Damals hatte das Gericht den Studenten zu einer Geldstrafe von 700 Euro verurteilt. In dem Verfahren ging es hauptsächlich um zwei Rap-Titel des offen fremdenfeindlichen und antisemitischen Güterslohers. Bei „Die Faust geht zum Kopf" textet der Rapper, wie er das „Zeckenpack" „in den nächsten Zug nach ...wald" stecke.

In der ersten Verhandlung vor dem Amtsgericht hatte der Rapper erklärt, er habe die ersten Silben des ursprünglichen Worts „Buchenwald" durch Effekte unverständlich gemacht, da es ihm wichtig gewesen sei, sich nicht strafbar zu machen. Ein paar Zeilen später besingt der Student Seife und Lampenschirm in seinem Appartement.
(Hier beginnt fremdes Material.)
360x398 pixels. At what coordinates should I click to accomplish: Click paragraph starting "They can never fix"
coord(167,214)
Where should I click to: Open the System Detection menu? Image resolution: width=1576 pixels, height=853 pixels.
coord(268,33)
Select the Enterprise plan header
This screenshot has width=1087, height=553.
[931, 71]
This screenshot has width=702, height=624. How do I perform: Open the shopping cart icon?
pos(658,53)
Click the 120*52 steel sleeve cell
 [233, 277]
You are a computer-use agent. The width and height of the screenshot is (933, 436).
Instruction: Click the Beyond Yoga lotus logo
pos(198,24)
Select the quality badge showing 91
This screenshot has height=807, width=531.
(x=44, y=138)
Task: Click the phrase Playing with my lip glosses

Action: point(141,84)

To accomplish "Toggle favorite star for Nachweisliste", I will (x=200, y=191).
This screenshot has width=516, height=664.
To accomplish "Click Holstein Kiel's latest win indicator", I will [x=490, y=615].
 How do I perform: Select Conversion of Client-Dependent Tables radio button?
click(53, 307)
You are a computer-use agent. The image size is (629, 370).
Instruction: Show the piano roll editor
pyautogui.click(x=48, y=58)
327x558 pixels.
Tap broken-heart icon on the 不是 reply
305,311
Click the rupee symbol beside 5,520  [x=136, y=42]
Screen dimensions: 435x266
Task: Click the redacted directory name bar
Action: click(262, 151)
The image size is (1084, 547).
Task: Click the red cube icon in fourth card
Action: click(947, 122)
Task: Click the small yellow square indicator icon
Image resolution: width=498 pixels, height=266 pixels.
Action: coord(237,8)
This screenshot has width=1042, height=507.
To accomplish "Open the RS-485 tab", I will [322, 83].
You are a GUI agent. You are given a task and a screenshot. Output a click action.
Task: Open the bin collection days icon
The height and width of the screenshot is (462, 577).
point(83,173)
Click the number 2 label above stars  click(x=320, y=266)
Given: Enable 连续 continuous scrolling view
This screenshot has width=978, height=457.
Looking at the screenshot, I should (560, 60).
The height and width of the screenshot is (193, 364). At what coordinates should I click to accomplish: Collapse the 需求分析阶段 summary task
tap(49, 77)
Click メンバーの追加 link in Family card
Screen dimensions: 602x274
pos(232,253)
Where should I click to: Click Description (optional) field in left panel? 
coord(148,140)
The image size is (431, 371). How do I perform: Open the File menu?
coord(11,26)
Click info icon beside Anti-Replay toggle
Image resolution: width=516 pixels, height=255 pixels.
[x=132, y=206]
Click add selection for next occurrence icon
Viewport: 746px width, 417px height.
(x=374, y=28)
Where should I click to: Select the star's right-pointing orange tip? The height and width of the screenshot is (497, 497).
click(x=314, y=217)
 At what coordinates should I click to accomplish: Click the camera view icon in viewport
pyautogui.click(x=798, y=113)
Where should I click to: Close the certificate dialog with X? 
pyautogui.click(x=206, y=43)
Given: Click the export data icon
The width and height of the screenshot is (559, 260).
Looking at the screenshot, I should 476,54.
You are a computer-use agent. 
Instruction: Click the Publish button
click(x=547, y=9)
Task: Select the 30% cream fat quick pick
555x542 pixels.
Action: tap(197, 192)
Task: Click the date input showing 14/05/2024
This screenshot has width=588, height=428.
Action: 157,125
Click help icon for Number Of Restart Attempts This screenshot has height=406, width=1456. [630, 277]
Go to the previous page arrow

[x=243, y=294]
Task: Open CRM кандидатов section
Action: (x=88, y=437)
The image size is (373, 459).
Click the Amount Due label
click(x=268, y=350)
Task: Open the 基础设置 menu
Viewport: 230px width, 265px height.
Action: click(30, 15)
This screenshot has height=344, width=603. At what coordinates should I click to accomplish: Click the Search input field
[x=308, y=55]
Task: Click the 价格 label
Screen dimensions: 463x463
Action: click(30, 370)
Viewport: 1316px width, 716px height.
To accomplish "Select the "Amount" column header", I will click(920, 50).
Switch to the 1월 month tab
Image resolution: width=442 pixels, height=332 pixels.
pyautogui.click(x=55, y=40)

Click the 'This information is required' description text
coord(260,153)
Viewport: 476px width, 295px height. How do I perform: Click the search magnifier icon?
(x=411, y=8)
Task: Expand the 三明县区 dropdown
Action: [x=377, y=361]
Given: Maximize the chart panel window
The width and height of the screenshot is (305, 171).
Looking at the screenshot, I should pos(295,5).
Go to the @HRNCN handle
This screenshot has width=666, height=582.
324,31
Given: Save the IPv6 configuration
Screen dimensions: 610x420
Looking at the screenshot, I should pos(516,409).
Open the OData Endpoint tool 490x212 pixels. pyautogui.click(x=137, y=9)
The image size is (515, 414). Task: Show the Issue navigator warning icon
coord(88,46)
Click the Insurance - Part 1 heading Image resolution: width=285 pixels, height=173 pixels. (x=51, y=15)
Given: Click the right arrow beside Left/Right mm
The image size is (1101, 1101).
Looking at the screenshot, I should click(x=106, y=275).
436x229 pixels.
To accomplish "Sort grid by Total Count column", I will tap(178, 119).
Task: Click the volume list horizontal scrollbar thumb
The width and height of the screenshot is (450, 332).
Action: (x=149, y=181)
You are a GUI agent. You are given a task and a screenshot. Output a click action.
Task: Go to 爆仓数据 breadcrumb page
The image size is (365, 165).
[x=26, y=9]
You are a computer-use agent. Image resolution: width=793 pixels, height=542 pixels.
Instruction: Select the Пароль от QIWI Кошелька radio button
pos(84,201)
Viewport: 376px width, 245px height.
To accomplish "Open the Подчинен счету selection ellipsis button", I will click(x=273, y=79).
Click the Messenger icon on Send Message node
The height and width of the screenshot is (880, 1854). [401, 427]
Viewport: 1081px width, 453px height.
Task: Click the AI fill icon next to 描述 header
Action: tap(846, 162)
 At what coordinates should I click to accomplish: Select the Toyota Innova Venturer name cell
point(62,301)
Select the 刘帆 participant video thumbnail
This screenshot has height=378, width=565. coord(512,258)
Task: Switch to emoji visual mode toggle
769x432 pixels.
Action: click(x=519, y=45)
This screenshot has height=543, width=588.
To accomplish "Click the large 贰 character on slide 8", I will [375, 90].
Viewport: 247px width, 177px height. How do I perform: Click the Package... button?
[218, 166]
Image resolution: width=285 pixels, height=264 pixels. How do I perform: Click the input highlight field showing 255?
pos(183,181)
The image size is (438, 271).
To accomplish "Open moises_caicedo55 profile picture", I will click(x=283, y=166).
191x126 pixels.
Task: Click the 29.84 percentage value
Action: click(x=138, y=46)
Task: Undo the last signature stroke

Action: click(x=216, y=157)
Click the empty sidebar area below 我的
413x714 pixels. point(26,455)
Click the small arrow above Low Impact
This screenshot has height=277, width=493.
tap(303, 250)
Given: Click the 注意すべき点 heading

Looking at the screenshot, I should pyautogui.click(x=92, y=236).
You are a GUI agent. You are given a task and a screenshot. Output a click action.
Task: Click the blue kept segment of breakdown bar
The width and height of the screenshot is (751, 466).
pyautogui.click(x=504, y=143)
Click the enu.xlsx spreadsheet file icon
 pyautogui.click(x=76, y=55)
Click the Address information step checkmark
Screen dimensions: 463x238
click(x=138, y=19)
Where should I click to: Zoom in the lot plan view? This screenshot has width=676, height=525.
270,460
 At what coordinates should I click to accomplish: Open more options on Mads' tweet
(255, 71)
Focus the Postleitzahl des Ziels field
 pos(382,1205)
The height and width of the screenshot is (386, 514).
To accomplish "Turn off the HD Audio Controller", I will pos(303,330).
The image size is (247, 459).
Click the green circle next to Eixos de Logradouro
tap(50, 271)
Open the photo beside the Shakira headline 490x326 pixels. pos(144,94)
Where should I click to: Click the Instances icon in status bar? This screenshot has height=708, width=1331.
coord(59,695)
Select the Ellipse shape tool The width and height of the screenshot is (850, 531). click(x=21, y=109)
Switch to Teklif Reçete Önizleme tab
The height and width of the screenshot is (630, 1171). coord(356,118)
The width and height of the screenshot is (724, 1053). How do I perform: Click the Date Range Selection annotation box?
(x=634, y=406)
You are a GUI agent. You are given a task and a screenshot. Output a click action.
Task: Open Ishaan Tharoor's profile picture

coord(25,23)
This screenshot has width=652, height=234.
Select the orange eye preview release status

Die Staatsanwaltschaft sah darin eindeutige Anspielungen auf Berichte, denen zufolge im Konzentrationslager Buchenwald aus dem Fett jüdischer Häftlinge Seife und aus deren Haut Lampenschirme hergestellt wurden. Das zweite beanstandete Lied beschreibt einen äußerst gewaltsamen Geschlechtsverkehr mit der Linken-Politikerin Sahra Wagenknecht.